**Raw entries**
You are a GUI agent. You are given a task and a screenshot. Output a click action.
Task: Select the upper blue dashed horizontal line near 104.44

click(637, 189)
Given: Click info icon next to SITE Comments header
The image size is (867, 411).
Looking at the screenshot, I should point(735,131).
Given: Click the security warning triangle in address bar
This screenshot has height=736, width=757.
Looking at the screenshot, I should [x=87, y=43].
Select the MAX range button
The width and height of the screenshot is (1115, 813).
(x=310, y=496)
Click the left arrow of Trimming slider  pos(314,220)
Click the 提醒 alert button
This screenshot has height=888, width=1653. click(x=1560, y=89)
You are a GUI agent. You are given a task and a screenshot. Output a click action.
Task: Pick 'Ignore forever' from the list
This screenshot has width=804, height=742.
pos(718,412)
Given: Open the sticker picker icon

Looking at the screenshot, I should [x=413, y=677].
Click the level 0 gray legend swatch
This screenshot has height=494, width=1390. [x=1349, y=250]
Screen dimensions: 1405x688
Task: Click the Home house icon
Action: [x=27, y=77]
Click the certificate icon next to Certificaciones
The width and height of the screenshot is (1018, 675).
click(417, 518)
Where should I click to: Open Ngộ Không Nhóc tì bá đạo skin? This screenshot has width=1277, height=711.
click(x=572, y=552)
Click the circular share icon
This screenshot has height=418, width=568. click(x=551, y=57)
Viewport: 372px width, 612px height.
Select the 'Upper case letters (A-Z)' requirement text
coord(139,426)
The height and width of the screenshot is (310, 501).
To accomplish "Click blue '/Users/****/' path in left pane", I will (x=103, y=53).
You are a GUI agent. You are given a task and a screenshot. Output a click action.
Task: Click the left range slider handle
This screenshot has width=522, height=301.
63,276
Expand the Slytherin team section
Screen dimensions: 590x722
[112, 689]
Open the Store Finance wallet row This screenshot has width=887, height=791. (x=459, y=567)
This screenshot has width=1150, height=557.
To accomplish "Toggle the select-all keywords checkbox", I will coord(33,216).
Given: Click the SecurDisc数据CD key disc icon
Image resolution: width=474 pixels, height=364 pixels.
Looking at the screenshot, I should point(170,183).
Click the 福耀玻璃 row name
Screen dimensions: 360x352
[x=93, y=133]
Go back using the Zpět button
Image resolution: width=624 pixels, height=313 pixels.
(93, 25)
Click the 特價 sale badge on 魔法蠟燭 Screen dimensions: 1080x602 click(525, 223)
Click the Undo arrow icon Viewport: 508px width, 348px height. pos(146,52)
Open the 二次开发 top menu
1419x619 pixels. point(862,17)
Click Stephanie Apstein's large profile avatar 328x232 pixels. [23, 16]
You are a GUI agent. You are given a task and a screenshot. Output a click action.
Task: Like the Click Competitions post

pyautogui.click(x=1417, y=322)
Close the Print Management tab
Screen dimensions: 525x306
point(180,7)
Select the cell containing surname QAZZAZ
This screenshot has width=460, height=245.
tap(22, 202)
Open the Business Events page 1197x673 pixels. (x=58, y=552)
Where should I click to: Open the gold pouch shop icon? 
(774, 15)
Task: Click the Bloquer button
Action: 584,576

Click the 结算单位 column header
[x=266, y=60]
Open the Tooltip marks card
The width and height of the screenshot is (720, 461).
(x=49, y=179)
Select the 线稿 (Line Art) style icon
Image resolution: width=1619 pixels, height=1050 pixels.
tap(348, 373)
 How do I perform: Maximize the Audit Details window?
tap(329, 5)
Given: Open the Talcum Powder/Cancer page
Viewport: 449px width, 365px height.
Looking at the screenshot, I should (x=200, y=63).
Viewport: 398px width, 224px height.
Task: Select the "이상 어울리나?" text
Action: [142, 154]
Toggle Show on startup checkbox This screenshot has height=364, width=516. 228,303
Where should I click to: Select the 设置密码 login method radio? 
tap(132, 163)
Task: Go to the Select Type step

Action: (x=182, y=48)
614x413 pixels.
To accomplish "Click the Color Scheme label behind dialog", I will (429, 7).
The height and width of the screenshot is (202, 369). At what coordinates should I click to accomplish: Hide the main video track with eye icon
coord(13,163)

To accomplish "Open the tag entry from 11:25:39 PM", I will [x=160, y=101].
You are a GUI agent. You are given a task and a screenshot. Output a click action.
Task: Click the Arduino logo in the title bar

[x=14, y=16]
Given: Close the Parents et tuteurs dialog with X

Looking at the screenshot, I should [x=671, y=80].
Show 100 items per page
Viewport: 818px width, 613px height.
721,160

**WHAT TO PRODUCE**
Please write out every one of the entries above word for word, with no changes.

**WRITTEN SOLUTION**
You are a GUI agent. You are given a task and a screenshot. Output a click action.
Task: Select the upper blue dashed horizontal line near 104.44

click(637, 189)
Given: Click info icon next to SITE Comments header
The image size is (867, 411).
Looking at the screenshot, I should point(735,131).
Given: Click the security warning triangle in address bar
This screenshot has height=736, width=757.
Looking at the screenshot, I should [x=87, y=43].
Select the MAX range button
The width and height of the screenshot is (1115, 813).
(x=310, y=496)
Click the left arrow of Trimming slider  pos(314,220)
Click the 提醒 alert button
This screenshot has height=888, width=1653. click(x=1560, y=89)
You are a GUI agent. You are given a task and a screenshot. Output a click action.
Task: Pick 'Ignore forever' from the list
This screenshot has width=804, height=742.
pos(718,412)
Given: Open the sticker picker icon

Looking at the screenshot, I should [x=413, y=677].
Click the level 0 gray legend swatch
This screenshot has height=494, width=1390. [x=1349, y=250]
Screen dimensions: 1405x688
Task: Click the Home house icon
Action: [x=27, y=77]
Click the certificate icon next to Certificaciones
The width and height of the screenshot is (1018, 675).
click(417, 518)
Where should I click to: Open Ngộ Không Nhóc tì bá đạo skin? This screenshot has width=1277, height=711.
click(x=572, y=552)
Click the circular share icon
This screenshot has height=418, width=568. click(x=551, y=57)
Viewport: 372px width, 612px height.
Select the 'Upper case letters (A-Z)' requirement text
coord(139,426)
The height and width of the screenshot is (310, 501).
To accomplish "Click blue '/Users/****/' path in left pane", I will (x=103, y=53).
You are a GUI agent. You are given a task and a screenshot. Output a click action.
Task: Click the left range slider handle
This screenshot has width=522, height=301.
63,276
Expand the Slytherin team section
Screen dimensions: 590x722
[112, 689]
Open the Store Finance wallet row This screenshot has width=887, height=791. (x=459, y=567)
This screenshot has width=1150, height=557.
To accomplish "Toggle the select-all keywords checkbox", I will coord(33,216).
Given: Click the SecurDisc数据CD key disc icon
Image resolution: width=474 pixels, height=364 pixels.
Looking at the screenshot, I should point(170,183).
Click the 福耀玻璃 row name
Screen dimensions: 360x352
[x=93, y=133]
Go back using the Zpět button
Image resolution: width=624 pixels, height=313 pixels.
(93, 25)
Click the 特價 sale badge on 魔法蠟燭 Screen dimensions: 1080x602 click(525, 223)
Click the Undo arrow icon Viewport: 508px width, 348px height. pos(146,52)
Open the 二次开发 top menu
1419x619 pixels. point(862,17)
Click Stephanie Apstein's large profile avatar 328x232 pixels. [23, 16]
You are a GUI agent. You are given a task and a screenshot. Output a click action.
Task: Like the Click Competitions post

pyautogui.click(x=1417, y=322)
Close the Print Management tab
Screen dimensions: 525x306
point(180,7)
Select the cell containing surname QAZZAZ
This screenshot has width=460, height=245.
tap(22, 202)
Open the Business Events page 1197x673 pixels. (x=58, y=552)
Where should I click to: Open the gold pouch shop icon? 
(774, 15)
Task: Click the Bloquer button
Action: 584,576

Click the 结算单位 column header
[x=266, y=60]
Open the Tooltip marks card
The width and height of the screenshot is (720, 461).
(x=49, y=179)
Select the 线稿 (Line Art) style icon
Image resolution: width=1619 pixels, height=1050 pixels.
tap(348, 373)
 How do I perform: Maximize the Audit Details window?
tap(329, 5)
Given: Open the Talcum Powder/Cancer page
Viewport: 449px width, 365px height.
Looking at the screenshot, I should (x=200, y=63).
Viewport: 398px width, 224px height.
Task: Select the "이상 어울리나?" text
Action: [142, 154]
Toggle Show on startup checkbox This screenshot has height=364, width=516. 228,303
Where should I click to: Select the 设置密码 login method radio? 
tap(132, 163)
Task: Go to the Select Type step

Action: (x=182, y=48)
614x413 pixels.
To accomplish "Click the Color Scheme label behind dialog", I will (429, 7).
The height and width of the screenshot is (202, 369). At what coordinates should I click to accomplish: Hide the main video track with eye icon
coord(13,163)

To accomplish "Open the tag entry from 11:25:39 PM", I will [x=160, y=101].
You are a GUI agent. You are given a task and a screenshot. Output a click action.
Task: Click the Arduino logo in the title bar

[x=14, y=16]
Given: Close the Parents et tuteurs dialog with X

Looking at the screenshot, I should [x=671, y=80].
Show 100 items per page
Viewport: 818px width, 613px height.
721,160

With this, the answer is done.